BEGIN Provided information

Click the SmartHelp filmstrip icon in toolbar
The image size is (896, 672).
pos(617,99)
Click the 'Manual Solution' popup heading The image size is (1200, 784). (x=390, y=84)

END Provided information
BEGIN Provided information

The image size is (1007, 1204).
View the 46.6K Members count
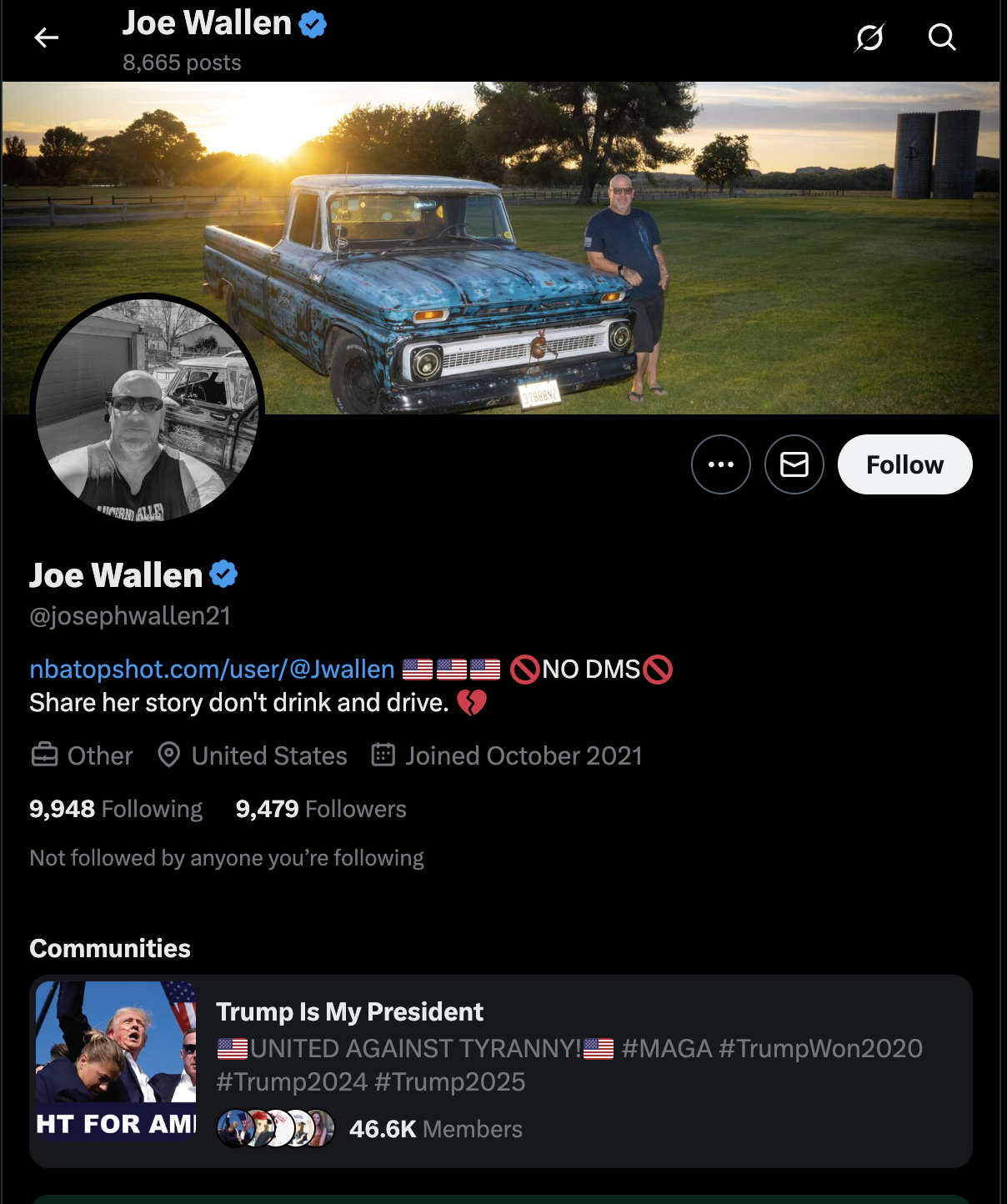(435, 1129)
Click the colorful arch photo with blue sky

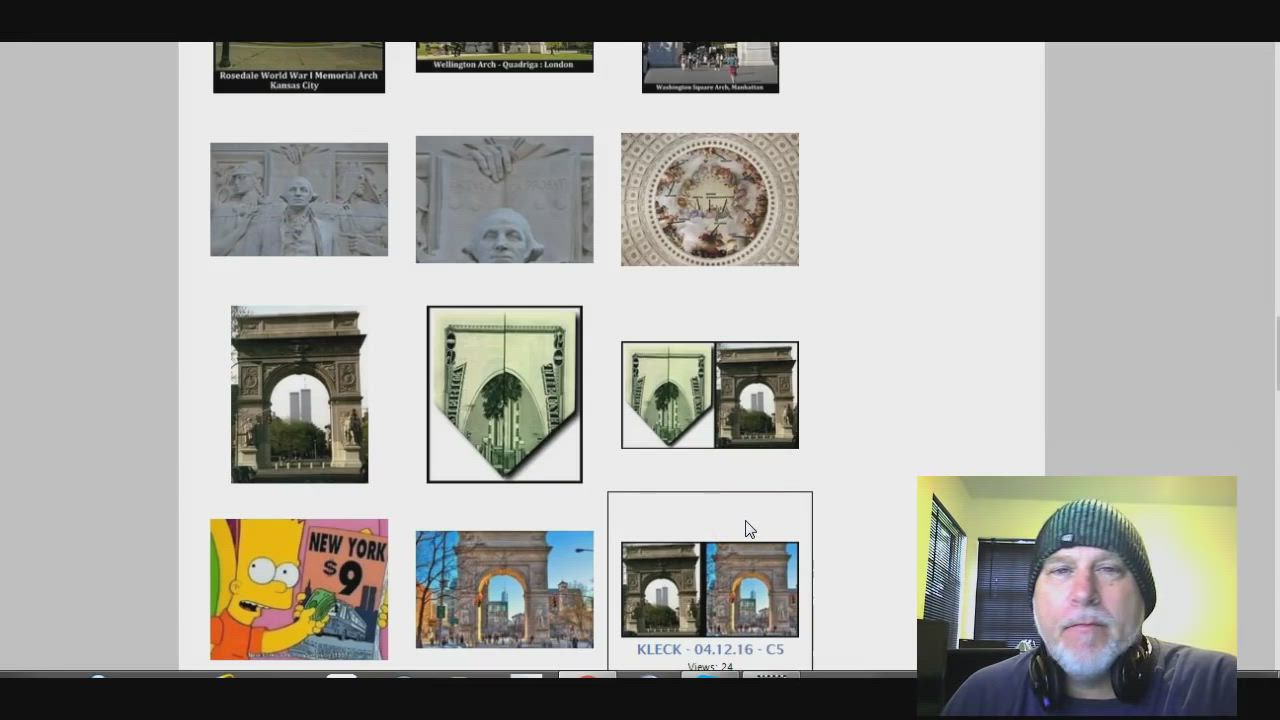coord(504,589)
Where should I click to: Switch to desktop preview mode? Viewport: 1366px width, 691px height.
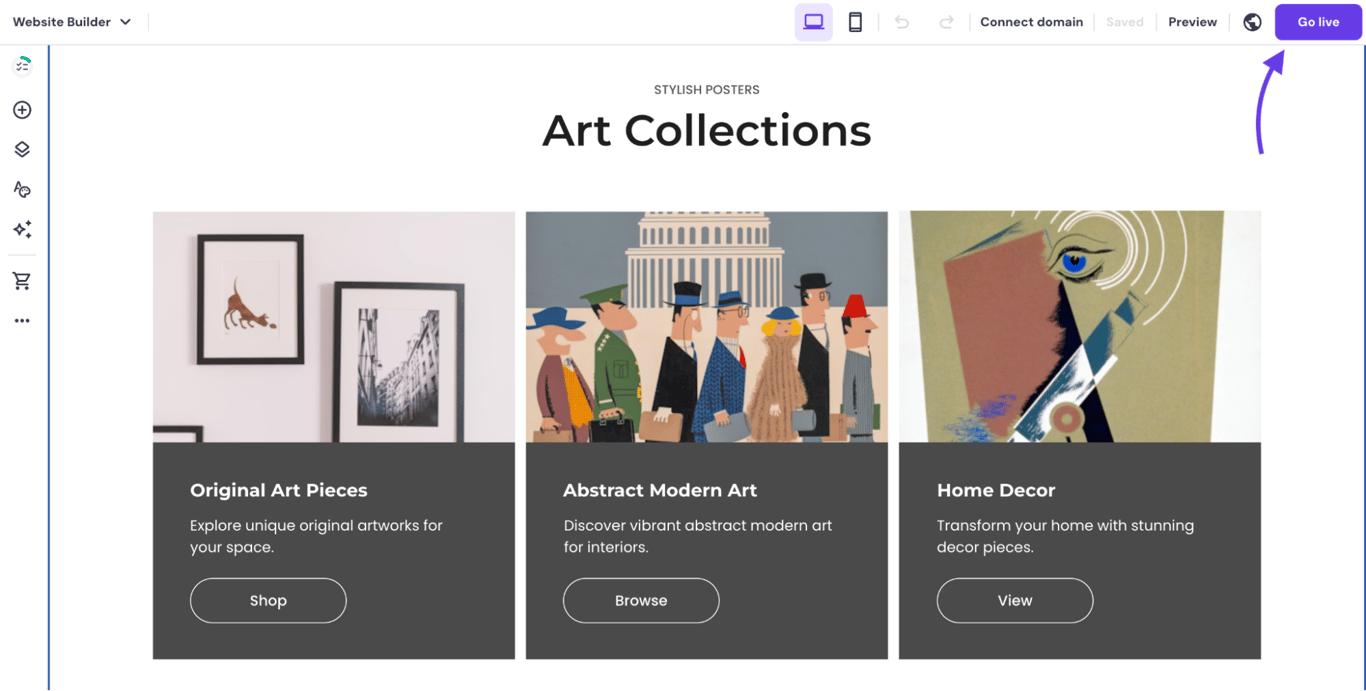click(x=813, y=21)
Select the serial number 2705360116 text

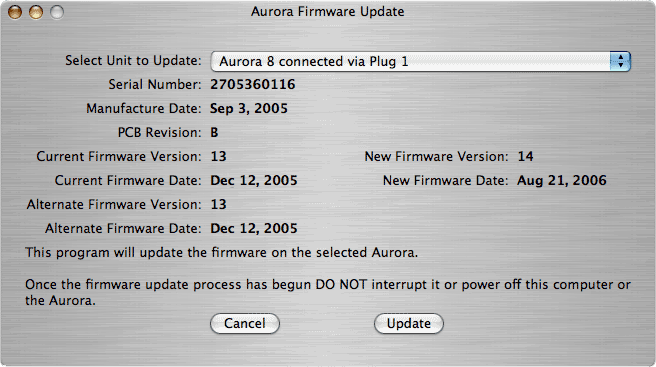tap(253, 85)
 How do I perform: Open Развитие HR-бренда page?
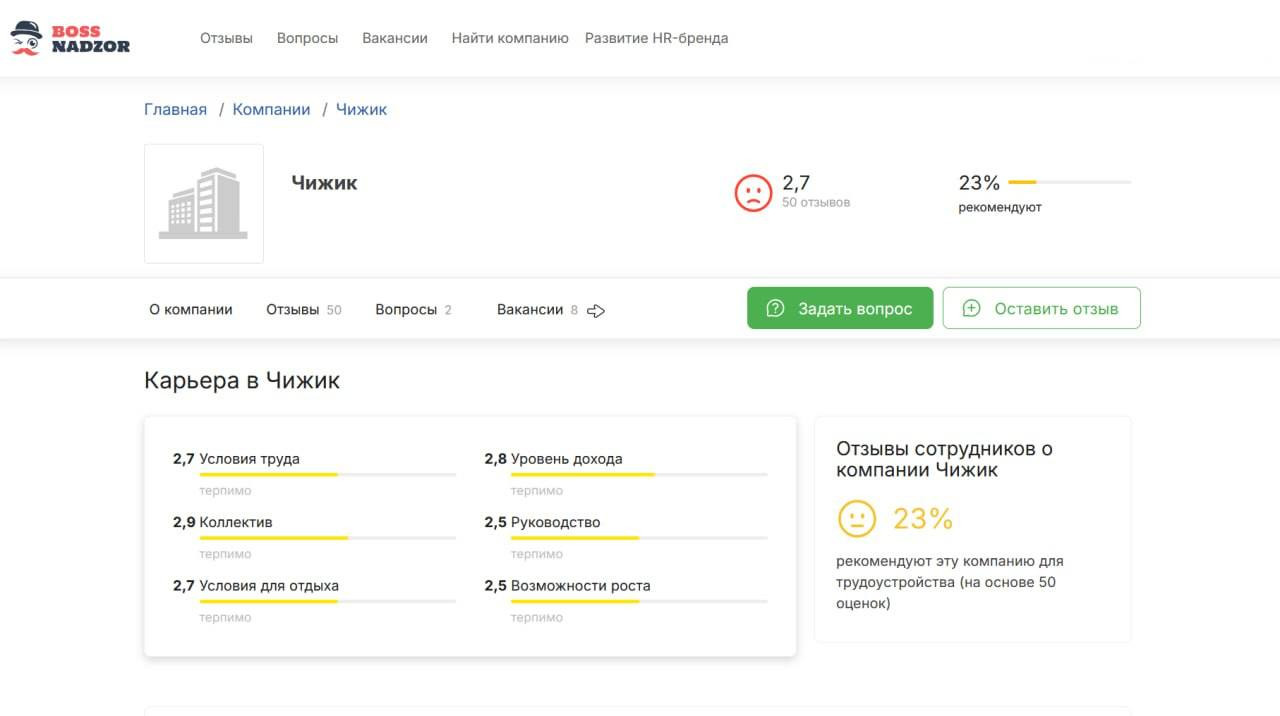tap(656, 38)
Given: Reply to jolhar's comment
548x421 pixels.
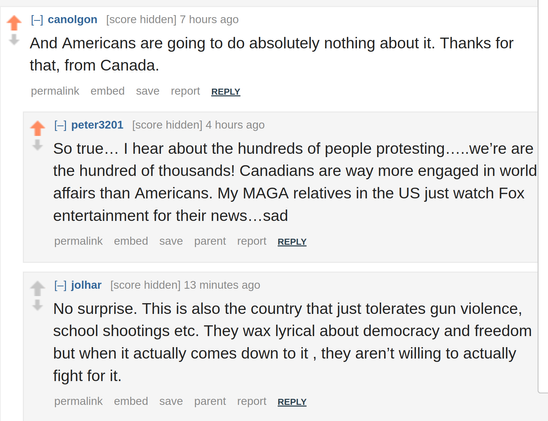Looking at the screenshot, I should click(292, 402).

END Provided information

▶ **Task requirements**: Everything from the line with "Click the SmartHelp filmstrip icon in toolbar" through the line with "Click the 'Manual" in the listing above must be retyped exactly, with nothing added.

▶ **Answer box**:
Click the SmartHelp filmstrip icon in toolbar
The image size is (896, 672).
pos(617,99)
Click the 'Manual Solution' popup heading The image size is (1200, 784). (x=390, y=84)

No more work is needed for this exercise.